Lights, action, music push dialogue to one side - 'Lorca Project' minces words in play about poet
as seen in The Dallas Morning News:
Reviewed by Lawson Taitte, Theater Critic
Comatheatre, dedicated to reaching the unconscious, runs the risk of jokes: " If this is what it feels like to be in a coma, just shoot me."
Actually, the show that ComaTheatre opened Friday at the McKinney Avenue Contemporary, The Lorca Project, managed to be both brilliant and the longest 70 minutes anybody ever spent.
Visually and musically, it's often stunning. The set pieces sculptured out of styrofoam, the lighting and the projections, the beautifully textured videos are 100 times more interesting than the exhibition next door in the MAC's art gallery.
The musical improvisation, mostly drum and electronics, derives from one of North Texas' unique artistic traditions. The Denton-based group B.L. Lacerta pioneered this kind of music more than 15 years ago. With a comparably strong visual accompaniment, it becomes all the more hypnotic.

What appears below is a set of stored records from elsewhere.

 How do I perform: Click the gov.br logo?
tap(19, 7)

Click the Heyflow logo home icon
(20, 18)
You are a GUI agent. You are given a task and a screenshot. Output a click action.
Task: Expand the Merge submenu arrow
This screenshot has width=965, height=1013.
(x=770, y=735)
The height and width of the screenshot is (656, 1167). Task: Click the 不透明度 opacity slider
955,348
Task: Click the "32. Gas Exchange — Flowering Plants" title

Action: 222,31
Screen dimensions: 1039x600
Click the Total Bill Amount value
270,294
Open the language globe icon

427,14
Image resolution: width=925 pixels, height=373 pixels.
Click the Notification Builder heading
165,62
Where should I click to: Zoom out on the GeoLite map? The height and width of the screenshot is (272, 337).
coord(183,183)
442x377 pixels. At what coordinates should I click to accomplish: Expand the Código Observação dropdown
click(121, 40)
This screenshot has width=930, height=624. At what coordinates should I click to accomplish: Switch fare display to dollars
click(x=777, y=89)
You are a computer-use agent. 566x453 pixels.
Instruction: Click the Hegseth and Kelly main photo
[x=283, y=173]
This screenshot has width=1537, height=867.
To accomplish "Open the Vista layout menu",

Somewhere in the midst of all this, though, some theater is going on. The events are supposedly inspired by the great Spanish poet and playwright Federico Garcia Lorca. But the few times some of the poet's words actually got spoken they were lost among the musicians' whoops and howls.
A few incidents were memorable, nonetheless. An incense-burning robot stole the show - even Sojourner isn't nearly this cute.
People sensitive to theatrical design will enjoy even the slowest parts. ComaTheare does reach deep parts of the psyche, and it's fascinating to imagine how all this talent might serve an actual theater piece.
I'd love to see a ComaTheatre King Lear - if they'd turn down the volume and let us hear it.